Didn't this guy ever consider that this young woman who killed herself might not take kindly to being brought back to life?

Wow, he did it. That was quick!

Well, he sort of did it. She's alive, but it doesn't look like anyone's home.

I hate it in TV shows when security personnel say "clear" even when it's obvious they have not yet thoroughly searched the room. You don't know it's clear!

Guy: "Her eyes. When I looked into her eyes, it wasn't Amanda. I don't know what I brought back, but I know it wasn't her."
That hits Olivia hard. If this guy knows just by looking into this girl's eyes that it's not the girl he knew, why didn't Peter know alt-Olivia wasn't her? If he really loves her, why couldn't he tell?

Amanda only came back briefly. She's dead again now. That's just as well.

In a really amazing and devastating scene, Olivia finally reveals her real feelings, to herself and to Peter. Why couldn't Peter see Alt-Olivia wasn't her? "I don't want to wear my clothes anymore and I don't want to live in my apartment anymore and I don't want to be with you. She's taken everything."

The Observer returns! While looking at Peter and Walter, he tells someone on the phone, "I'm looking at him as we speak.
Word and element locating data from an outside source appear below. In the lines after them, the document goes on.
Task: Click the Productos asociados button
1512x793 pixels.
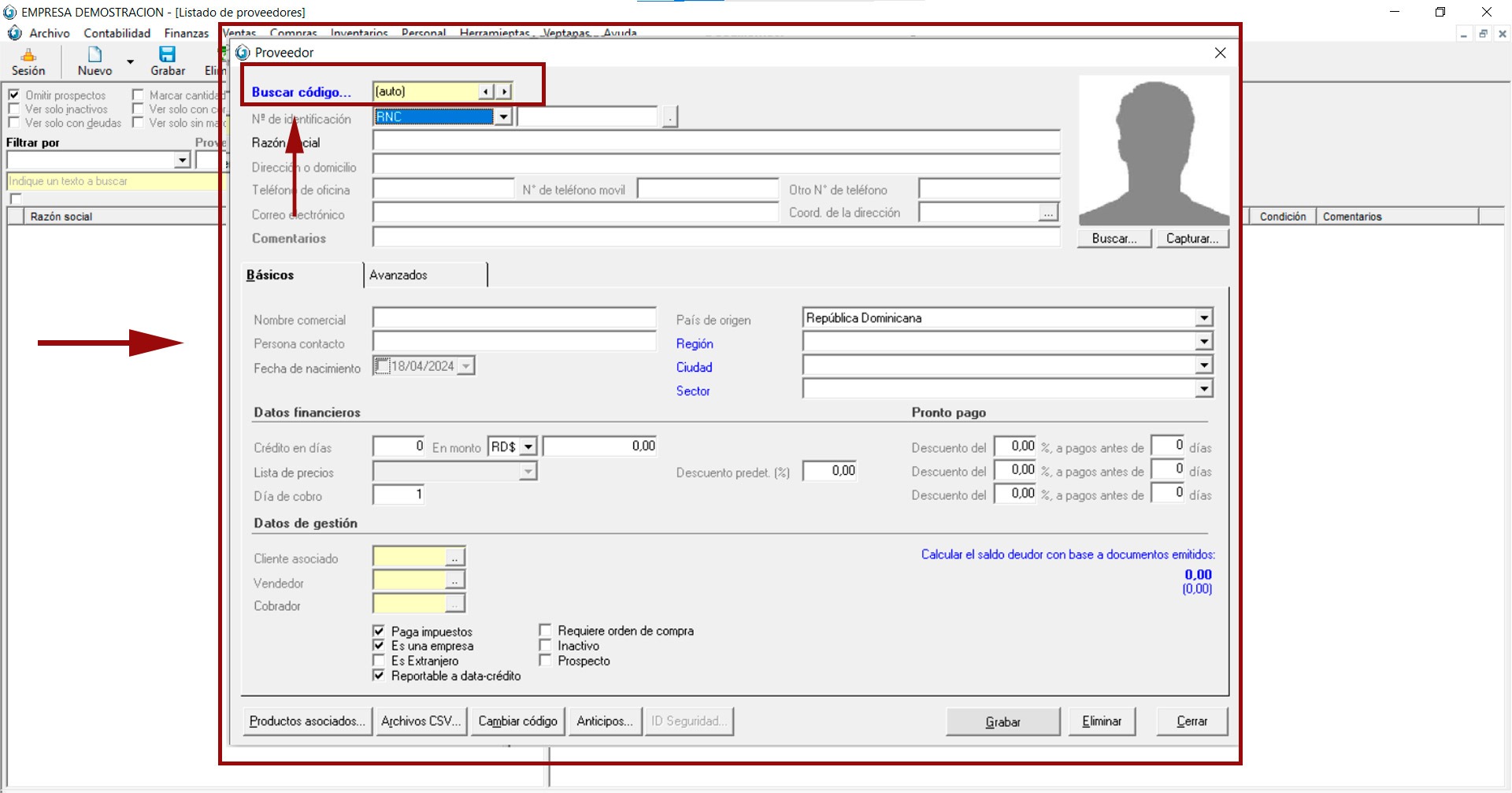Action: pyautogui.click(x=306, y=721)
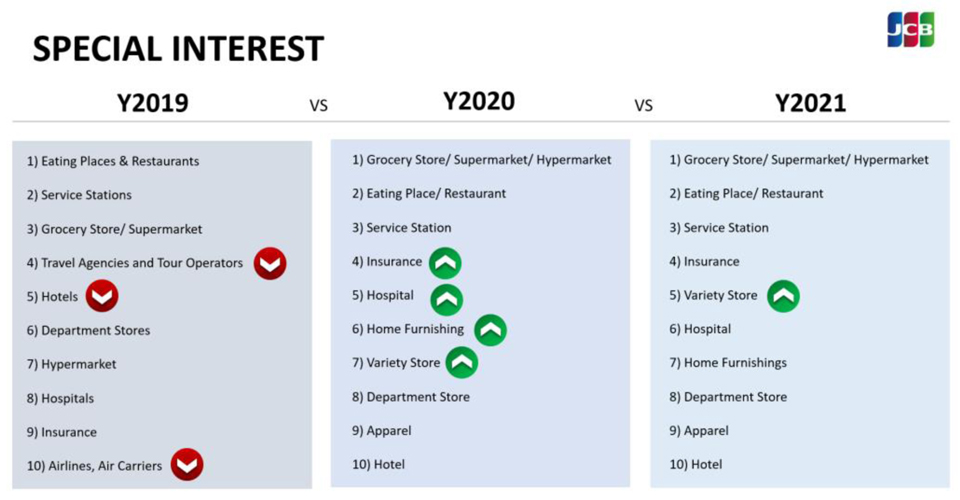Click Home Furnishings in Y2021 list
This screenshot has height=500, width=960.
[728, 363]
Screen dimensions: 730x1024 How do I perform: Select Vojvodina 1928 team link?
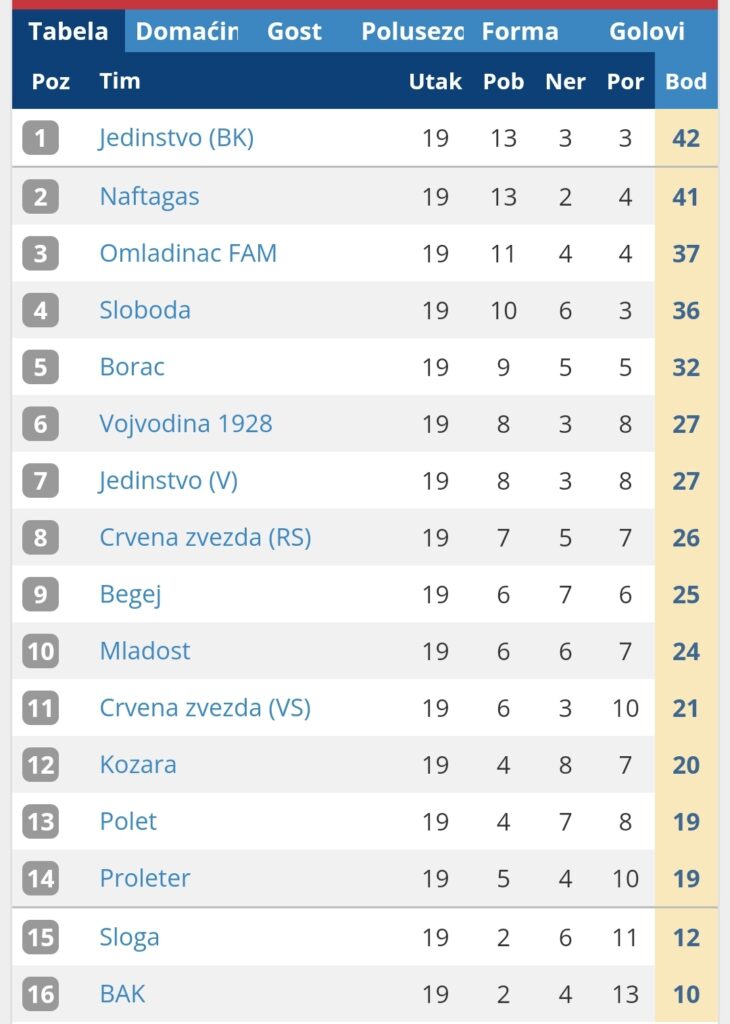tap(186, 423)
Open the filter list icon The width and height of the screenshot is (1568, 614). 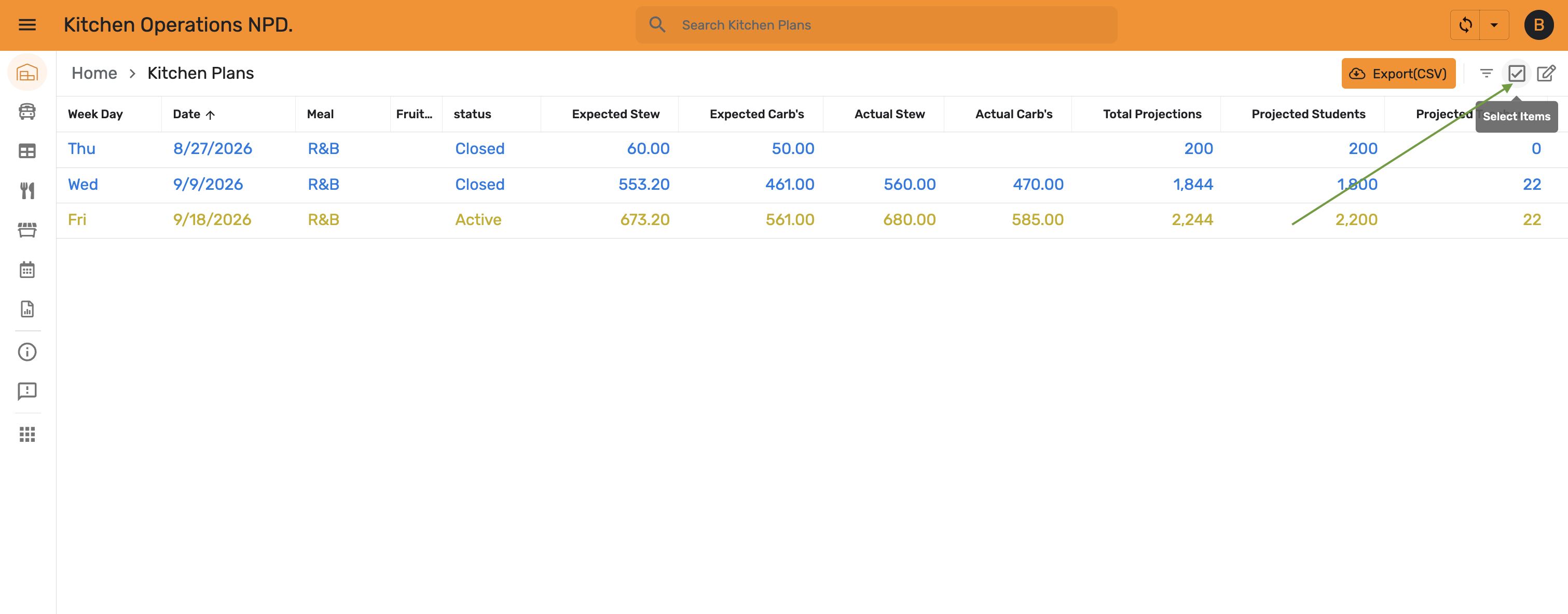point(1487,74)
He is still alive." Hoo boy. So one of the Bishops is supposed to die?

This episode went over some of the same logically-shaky ground as previous episodes, but thankfully mostly dealt with a new and moving story, and with the personal relationships between our main characters. As far as the latter were concerned, it moved things forward in a very effective and believable manner, and Anna Torv had possibly one of her best episodes in terms of acting in the show's history.

Now, if Fringe could make a New Year's Resolution to stop pretending that it's hard to move between universes, and to stop coming up with yet other ways of doing it, I would really appreciate that.